FREEDOM TO FAIL: HEIDEGGER’S ANARCHY


Even the human being of tragedy is free, for he acts within the open. The plot42 of tragedy does not present a moral, yet it does present an ethics – an “originary ethics” even.43 That is what Heidegger emphasizes in his way in the “Letter on ‘Humanism.’ ” What ἦθος means would be shown not so much by “Aristotle’s lectures on ‘ethics’ ” as by the “tragedies of Sophocles.”44 What they “say” is in this respect “more inceptual”; certainly also – though not only – because tragedy does not speak about ethics, but is ethics in word and deed.



For Heidegger, freedom is the “letting-be of beings,”45 which goes out beyond beings.

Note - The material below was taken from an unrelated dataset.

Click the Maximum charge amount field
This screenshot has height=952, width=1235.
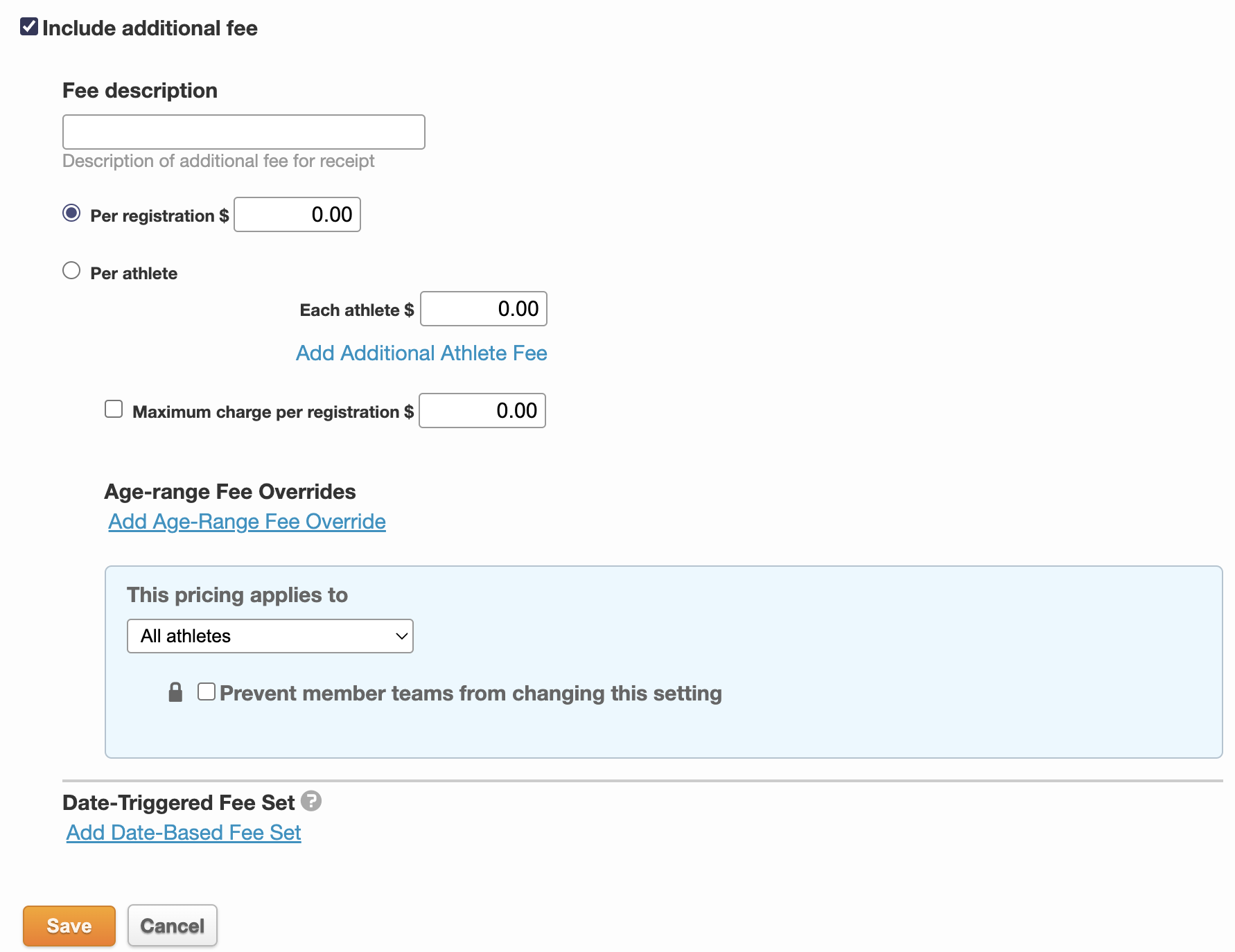[482, 411]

A free action and thought is a “letting oneself engage” “with the open and its openness in which every being comes to a stand.” The open, however, is precisely truth itself, “unconcealment,” ἀλήθεια. The narrative of the history of being is contained in this thought and with it the story of Heidegger’s thinking and life.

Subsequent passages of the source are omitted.